患者さんはもちろんのことご家族も大変かもしれませんが、周りの方のサポートがあれば順調な回復が期待できます。
できれば、通院の際は家族が付き添ってあげられることが理想的です。
医師に患者さんが直接なんでも話せればいいのですが、もし話せずにいることがあるようでしたら、ご家族から伝えてあげましょう。

解離性障害で別人がある10代女の子

ある大学生の女の子は現在10代ですが、中学生のときに統合失調症や解離性障害などを発症し、入院もしていました。
すでに退院して気持ちが落ち込むなどの症状は解消されていて、薬も使用していないのですが、まだ解離性障害は残っています。
解離することが今もたびたびあり統合を試みたのですが、難しいのでもう行っていません。
トラウマが原因で発症するのでそのトラウマを解消できれば解離性障害も治ると考えたのですが、原因である出来事を思い出せないので解消することができずに困っています。

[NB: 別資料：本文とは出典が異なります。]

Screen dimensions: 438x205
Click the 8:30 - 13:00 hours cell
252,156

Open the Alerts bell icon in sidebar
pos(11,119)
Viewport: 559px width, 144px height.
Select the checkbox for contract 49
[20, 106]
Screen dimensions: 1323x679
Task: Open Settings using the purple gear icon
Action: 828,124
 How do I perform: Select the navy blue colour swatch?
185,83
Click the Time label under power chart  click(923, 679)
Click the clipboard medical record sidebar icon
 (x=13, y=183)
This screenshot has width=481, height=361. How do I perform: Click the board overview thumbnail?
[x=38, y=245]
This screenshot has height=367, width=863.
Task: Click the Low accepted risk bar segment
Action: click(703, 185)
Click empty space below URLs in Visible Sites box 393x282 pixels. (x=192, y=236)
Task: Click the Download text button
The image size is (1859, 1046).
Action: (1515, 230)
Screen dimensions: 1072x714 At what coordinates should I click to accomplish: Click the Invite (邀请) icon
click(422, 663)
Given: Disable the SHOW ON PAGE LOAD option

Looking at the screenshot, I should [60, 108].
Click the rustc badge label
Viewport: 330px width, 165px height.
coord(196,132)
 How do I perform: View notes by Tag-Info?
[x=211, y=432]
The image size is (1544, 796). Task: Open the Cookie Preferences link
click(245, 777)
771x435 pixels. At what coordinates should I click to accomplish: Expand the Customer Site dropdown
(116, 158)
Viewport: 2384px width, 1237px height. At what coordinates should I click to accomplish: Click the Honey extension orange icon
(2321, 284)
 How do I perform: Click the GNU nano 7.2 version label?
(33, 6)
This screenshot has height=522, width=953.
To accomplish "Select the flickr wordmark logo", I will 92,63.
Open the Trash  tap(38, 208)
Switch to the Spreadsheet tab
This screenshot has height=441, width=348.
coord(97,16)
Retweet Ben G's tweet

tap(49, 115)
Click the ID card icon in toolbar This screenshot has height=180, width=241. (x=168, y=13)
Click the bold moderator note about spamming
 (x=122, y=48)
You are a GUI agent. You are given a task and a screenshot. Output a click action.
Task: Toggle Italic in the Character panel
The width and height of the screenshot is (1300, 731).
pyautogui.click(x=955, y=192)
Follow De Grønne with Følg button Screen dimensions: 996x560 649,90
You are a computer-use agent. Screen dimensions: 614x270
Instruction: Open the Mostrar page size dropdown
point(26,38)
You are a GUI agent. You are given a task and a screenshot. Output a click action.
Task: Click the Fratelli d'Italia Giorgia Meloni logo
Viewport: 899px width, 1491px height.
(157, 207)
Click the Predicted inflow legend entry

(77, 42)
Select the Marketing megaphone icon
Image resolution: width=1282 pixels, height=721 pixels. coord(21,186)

解離性障害は臨床結果などにおいてその効果に対し、科学的な根拠(エビデンス)を得られた治療方法はまだ確立されていないのが現状です。
ただ解離性障害の多くの患者さんはトラウマを抱えている傾向がありますので、トラウマ解消が病気を治すことに役立つと考えられます。
トラウマは人それぞれですが、中には大切に扱われていないと感じたというものもあります。
トラウマは辛い出来事ですので、記憶の奥に閉じ込めて思い出せないケースもあります。

トラウマの治療として現在実施されているものに、EMDRが中心の心理療法があります。
解離性障害の治療では、日常生活を送ることもままならない症状の患者さんを対象として対人的ストレスを下げる、苦しさへの対応方法をするなどの取り組みが認知行動療法にてなされています。

本人が病気の自覚を持っていないことも

解離性障害の患者さんが抱える問題は、家族など周りの人々が病気について理解することで回復がスムーズになります。
解離性障害と一言でいっても多くのカテゴリーに分類されていますので、どんな症状が現れているから病気にかかっているのか断定するのは困難でしょう。
周囲の方が病気を理解できないばかりか、ご本人が病気にかかっているという認識を持てずにいることもありますので、疑いがある場合は早めに専門医を受診してください。